Nick chuckled as he rode ahead of the others. “I like this bunch of folks,” he said to his horse. “Best group I think I ever took in. Good people. Fair-minded people with well-behaved children. And that was the best fight I’ve seen in many a year. I’d like to have these folks for neighbors.” He turned in the saddle in time to see Tom Dalton almost fall off his horse. “Well,” Nick concluded. “Most of them, anyways.”
10
They made camp in mid-afternoon, Nick choosing a site by a rushing stream. “Don’t drink the water without first purifying it,” he warned them. “There was a time you could, but them days is long gone. The place I’m taking you is by a stream like this. It’s good water, but you-all still should doctor it up ’fore you drink it, just to be on the safe side.”
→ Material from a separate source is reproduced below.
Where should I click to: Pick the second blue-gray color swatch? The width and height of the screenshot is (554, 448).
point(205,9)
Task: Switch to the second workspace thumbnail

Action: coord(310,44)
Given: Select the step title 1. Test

By themselves, Matt asked, “Nick, can you drink the water without being affected by it?”
“Not no more. When my momma and daddy and me first crossed over we could. But it didn’t take civilization long to catch up with us. Once we get out here with all the chemicals in the water and in the food, it does something to our system. Changes us. And I ain’t real sure it’s for the better.”
“How many in the tribe, Nick?”
“It’s down to about six or seven hundred now. The t
hing I’m worried about is the Sataws breaking away. The rest of the tribe can read and write and figure and speak English.” He smiled at the look on Matt’s face. “Oh, yeah. We have schools. Those of us on the outside bring back books.”
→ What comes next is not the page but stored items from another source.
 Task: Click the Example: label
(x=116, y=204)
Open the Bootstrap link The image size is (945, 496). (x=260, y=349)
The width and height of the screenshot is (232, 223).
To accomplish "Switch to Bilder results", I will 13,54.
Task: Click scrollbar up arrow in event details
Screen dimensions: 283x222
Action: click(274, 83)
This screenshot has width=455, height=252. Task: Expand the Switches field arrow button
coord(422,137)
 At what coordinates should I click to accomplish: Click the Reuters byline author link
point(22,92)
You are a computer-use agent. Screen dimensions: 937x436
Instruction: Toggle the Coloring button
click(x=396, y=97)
“Nick, what about those who killed Gene Gaston and his wife?”
The guide sighed. “A problem there. We’re all over the country, Matt. From New York City to Los Angeles. From Canada to Mexico. We been comin’ out for two or three centuries. You got to try to understand the fear that many on the outside feel. If the general public was to learn they come from . . . well, hell, animal-like savages, how many would be shunned and lose their jobs or hunted down and killed? It’s a problem that them still in the wilderness can’t do nothing about.”
“You can revert, can’t you, Nick?”
“Some can,” he admitted. “I can’t. I . . . feel the urge to run free from time to time. But it isn’t an overpowering emotion. I used to do it as a boy. Just strip off and run through the woods, talkin’ to the animals and being free. My momma and daddy caught me once and whaled the livin’ tar out of me. I never done it again. And as I grew older, I understood why my parents forbade me.”
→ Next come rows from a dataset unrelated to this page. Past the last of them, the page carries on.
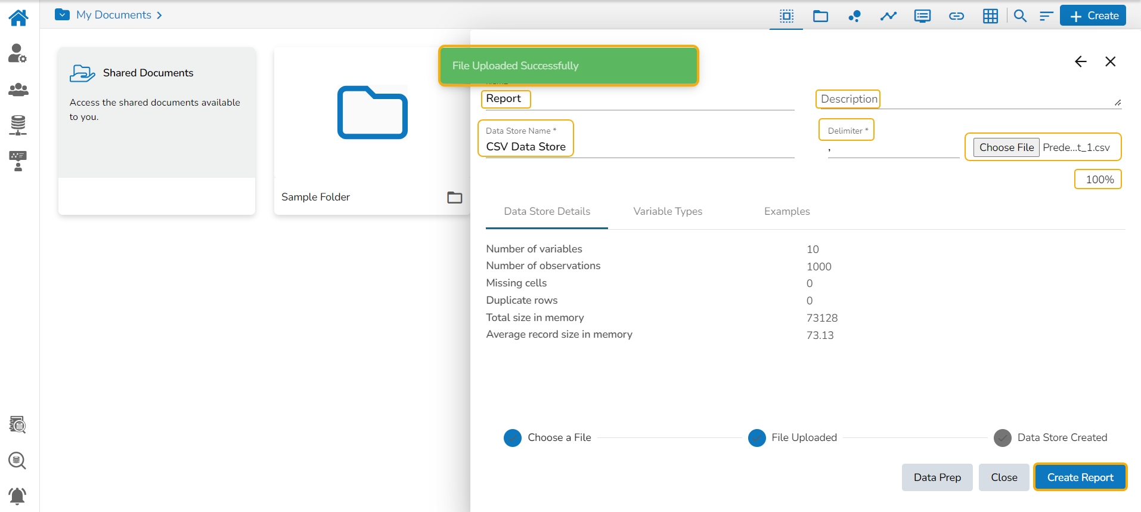Click the grid view toolbar icon
Screen dimensions: 1141x512
(990, 16)
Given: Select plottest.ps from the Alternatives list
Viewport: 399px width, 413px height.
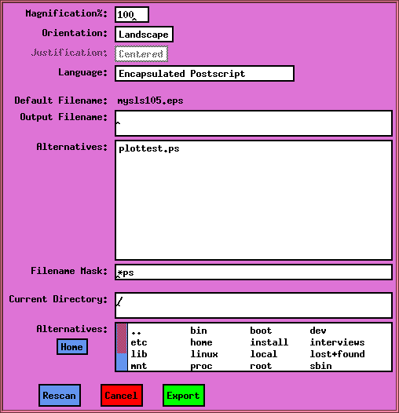Looking at the screenshot, I should (149, 149).
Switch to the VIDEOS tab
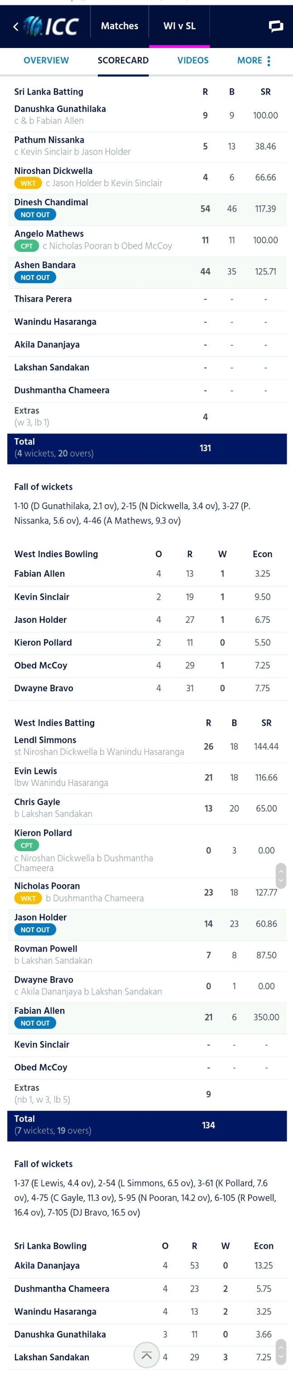Screen dimensions: 293x1383 (x=193, y=61)
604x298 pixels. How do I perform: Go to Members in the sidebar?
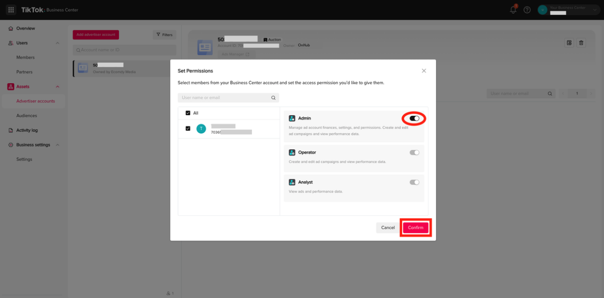click(x=25, y=57)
“The ones that are coming out now, they’re, how do I say this, purer than those who came before?”
“Yeah. You see, Matt, it’s kind of like when you cross a shepherd or a husky with a wolf. They call them hybrids. But you never know what you got until they grow older. Genetics, I’m talking about. You might get a 75-25 hybrid, with the dog at the low end of that percentage. As the animal matures, he or she might be almost pure dog in behavior, or they might be total wolf in behavior. It’s not quite the same with us on the outside, but close. It ain’t regression in a physical sense. There are no fangs protruding or hairy-clawed hands or anything like that. Not like you see in the movies. It’s mental. And I’ve had to kill some that couldn’t cope with it.”
Matt stared at the man.
“Yeah. A lot of us on the outside have had to do things that we didn’t really want to do in order to protect the others. It isn’t easy, and it don’t get any easier with time, either. We’ve known for a long time that Gaston had a file on us. His office in Denver was under twenty-four-hour watch. You show up there and then you show up out here and Dan made you quick. I don’t know who killed the man and his wife. We got some on the outside that shouldn’t be there; they slipped through our screening. Once there, they moved. They changed the names we gave them and got new social security numbers. The whole bit. They have their own network and they don’t fight the urge. It’s pleasant, Matt. Just go back to nature and be like a big animal. But these big animals, they like to kill. Dan told you I was visiting my kid over in Washington. I wasn’t. I was helping track down and destroy those with more Sataw in them than human. And that’s going to be another mark against us, I reckon.”